Military recruiting is weathering wars in Iraq and Afghanistan and an improving economy with surprising strength, said Dr. Curtis Gilroy, the Defense Department’s director of recruiting policy.
The 2003 recruiting year did have some disappointments. The active Army again recruited fewer high school graduates than needed to meet a standard quality target. The Army National Guard missed its annual recruiting goal by 8,000 contracts.
But even these few trouble spots for recruiters, Gilroy said, appeared to be easing in fiscal 2004, which began Oct. 1.
Retention soon could overshadow recruiting as the critical manpower issue from the war in Iraq.
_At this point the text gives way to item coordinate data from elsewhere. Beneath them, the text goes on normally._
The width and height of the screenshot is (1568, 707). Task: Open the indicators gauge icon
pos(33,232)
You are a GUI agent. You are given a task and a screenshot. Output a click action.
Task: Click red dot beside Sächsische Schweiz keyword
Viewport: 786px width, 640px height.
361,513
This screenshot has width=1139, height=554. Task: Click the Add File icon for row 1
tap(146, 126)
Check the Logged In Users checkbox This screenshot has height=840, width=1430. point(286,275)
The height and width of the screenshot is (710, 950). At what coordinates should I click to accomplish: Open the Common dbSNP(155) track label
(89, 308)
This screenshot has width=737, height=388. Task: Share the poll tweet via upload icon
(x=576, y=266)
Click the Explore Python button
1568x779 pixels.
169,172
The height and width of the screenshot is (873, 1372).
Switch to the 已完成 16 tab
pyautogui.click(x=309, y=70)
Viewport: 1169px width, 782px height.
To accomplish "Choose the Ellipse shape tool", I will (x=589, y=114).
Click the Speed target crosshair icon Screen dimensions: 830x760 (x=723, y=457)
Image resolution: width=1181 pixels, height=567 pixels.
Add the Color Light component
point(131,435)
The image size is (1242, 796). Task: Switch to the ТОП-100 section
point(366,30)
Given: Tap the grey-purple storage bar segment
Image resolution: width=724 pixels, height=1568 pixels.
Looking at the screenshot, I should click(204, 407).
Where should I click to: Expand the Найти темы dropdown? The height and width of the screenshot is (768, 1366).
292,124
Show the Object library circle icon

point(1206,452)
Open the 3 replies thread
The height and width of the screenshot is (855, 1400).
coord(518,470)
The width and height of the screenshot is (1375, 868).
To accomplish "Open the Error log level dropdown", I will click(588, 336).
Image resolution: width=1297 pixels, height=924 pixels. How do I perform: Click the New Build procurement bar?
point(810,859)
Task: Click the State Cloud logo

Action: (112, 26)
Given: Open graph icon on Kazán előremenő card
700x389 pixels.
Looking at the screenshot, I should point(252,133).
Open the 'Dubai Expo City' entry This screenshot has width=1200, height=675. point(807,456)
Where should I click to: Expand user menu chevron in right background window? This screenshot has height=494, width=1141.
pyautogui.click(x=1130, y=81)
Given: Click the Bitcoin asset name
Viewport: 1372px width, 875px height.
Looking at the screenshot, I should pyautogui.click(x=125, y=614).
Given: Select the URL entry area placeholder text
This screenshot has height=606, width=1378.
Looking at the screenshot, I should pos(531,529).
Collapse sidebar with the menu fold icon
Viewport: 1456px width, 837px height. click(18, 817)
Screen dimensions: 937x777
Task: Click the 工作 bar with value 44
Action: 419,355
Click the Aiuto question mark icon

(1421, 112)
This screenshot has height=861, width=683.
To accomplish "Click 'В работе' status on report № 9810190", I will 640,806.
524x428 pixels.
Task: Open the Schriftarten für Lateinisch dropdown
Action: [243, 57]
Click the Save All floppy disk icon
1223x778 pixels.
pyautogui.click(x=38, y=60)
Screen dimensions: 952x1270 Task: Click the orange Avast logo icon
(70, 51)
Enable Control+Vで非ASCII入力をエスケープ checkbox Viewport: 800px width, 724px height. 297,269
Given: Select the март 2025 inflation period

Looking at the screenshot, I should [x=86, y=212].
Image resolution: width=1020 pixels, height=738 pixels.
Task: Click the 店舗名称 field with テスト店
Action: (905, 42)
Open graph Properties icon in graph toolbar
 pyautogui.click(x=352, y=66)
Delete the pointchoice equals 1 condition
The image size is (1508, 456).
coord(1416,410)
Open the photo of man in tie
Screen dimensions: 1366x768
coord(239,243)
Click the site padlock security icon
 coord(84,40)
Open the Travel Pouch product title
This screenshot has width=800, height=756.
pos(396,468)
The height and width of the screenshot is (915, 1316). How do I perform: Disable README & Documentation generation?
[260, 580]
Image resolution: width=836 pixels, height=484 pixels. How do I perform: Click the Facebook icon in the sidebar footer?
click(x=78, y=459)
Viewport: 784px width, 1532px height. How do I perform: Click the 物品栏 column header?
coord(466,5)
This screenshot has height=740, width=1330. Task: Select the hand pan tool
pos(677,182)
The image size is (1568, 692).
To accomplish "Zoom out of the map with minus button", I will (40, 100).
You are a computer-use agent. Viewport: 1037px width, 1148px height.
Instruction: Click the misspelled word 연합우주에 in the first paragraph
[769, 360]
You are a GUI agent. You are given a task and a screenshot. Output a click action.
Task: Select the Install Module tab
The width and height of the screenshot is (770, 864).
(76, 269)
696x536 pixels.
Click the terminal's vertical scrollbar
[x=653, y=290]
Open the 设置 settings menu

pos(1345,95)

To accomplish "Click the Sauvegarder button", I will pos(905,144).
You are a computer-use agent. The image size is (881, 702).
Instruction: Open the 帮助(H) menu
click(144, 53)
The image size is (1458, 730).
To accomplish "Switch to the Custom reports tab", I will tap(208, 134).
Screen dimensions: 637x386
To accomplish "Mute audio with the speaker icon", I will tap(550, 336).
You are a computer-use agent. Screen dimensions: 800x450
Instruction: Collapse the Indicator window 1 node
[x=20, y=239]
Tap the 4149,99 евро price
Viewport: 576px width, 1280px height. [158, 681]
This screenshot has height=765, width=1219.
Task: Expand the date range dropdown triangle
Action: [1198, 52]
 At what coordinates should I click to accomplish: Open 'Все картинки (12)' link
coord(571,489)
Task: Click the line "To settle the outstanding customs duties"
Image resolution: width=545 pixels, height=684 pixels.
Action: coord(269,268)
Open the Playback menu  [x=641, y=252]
The services face the challenge of keeping experienced, well-trained careerists, including mobilized reservists, after so many have seen their lives changed and families disrupted by tours in Southwest Asia. So far, meaningful retention data have been masked by stop-loss orders and the length of current combat assignments.
But no matter how far retention rates might dip, the continued success of the all-volunteer force (AVF) will depend on attracting sufficient numbers of high-quality recruits. That is Gilroy’s area of expertise, and he’s optimistic.
“We entered fiscal 2004 with a very healthy inventory of individuals who have signed a contract and are waiting to ship under the Delayed Entry Program,” said Gilroy. The DEP numbers, he said, are “almost at record levels” with all the services having already signed at least half of all the recruits they need through next September.
“This is an interesting phenomenon,” Gilroy said. “The numbers do not bear out what we read in the newspapers [about rising interest in a military draft] and what some of our political candidates are espousing.”
Interviewed Dec. 2 at the Pentagon, Gilroy dismissed any notion that the 30-year volunteer force is under so much strain that a return to conscription is possible or — sillier still in his view — even desirable.
“It’s the furthest thing from our minds,” said Gilroy, “because our forces are so successful on the battlefield, and in other missions as well. It’s not only a combat-effective force but it’s a cost-efficient force.”
A volunteer military sees far less turnover, which lowers training costs. Personnel are of higher quality than draftees. They also are older, better trained and more satisfied with pay and lifestyle, which means higher morale.
Critics who believe war in Iraq endangers the AVF should recall, Gilroy suggested, that America for the last 15 years of the Cold War fielded a volunteer force that was 50 percent larger and needed 50 percent more recruits than today. It could do so again, with adequate funding.
But recruiting in 2003 was “outstanding,” Gilroy said, and 2004 could be even stronger, assuming no sudden expansion of the civilian job market.
The services use two benchmarks to judge success in signing “quality” volunteers. One is at least 60 percent of recruits scoring average or above on the Armed Forces Qualification Test, which measures mental aptitude. Test scores in Categories I through IIIA fall in that range.
Most other recruits are IIIB, slightly below average. The Navy and Air Force try to avoid signing any Category IV recruits. “Cat IVs” are less than 2 percent of Army recruits and below 1 percent of new Marines.
In fiscal 2003, all active and reserve components, except the Army National Guard, surpassed 60 percent Cat I-IIIA recruits. The Army Guard just hit the 60 percent mark. The Navy said 66 percent of its new sailors scored average or above. The Air Force reported 81 percent. Seventy-three percent of Army recruits scored average or above, the best showing since 1991. The Marine Corps’ 69 percent was its best in nine years.
A second quality benchmark is to have 90 percent high school graduates. A recruit with a diploma is twice as likely as a nongraduate, or holder of a high school equivalency certificate, to complete their enlistment.
Last fiscal year, 99 percent of Air Force recruits, 98 percent of new Marines and 94 percent of new sailors had diplomas. The Army total of 93 percent graduates had an asterisk beside it, for good reason.
Actually, only 87 percent of Army recruits had earned diplomas. Since fiscal 2000, under a pilot program, the Army has accepted many more nongraduates who both passed the General Educational Development (GED) test and scored average or above on the military entrance exam.
“Instead of taking more Cat IVs,” said Gilroy, “we increased our numbers of GEDs.” While Army officials monitor GED washout rates, they are allowed to count these recruits against their qualify benchmark as though they had diplomas. In fact, Gilroy conceded, by accepting 4,000 GEDs, “the Army is falling below our 90 percent benchmark” for high school graduates.
The Army began taking far more GED recruits while recovering from mid-1990s decisions by the Clinton administration and Congress to dampen recruiting budgets even as the civilian job market boomed. The other services suffered too, but their recruiting programs have bounced back faster.
The Defense Department this year will spend $2.6 billion on recruiting, nearly double the $1.4 billion spent in 1996, which began a string of lean recruiting years. The military now has 14,500 recruiters, up 1,800 from ’96.
Both the budget and the recruiting force will have to grow more, Gilroy said, if the current unemployment rate of six percent begins to fall.
The lesson of the ’90s, he suggested, is that tight budgets and ignored warnings can do more damage to a volunteer force than a few small wars.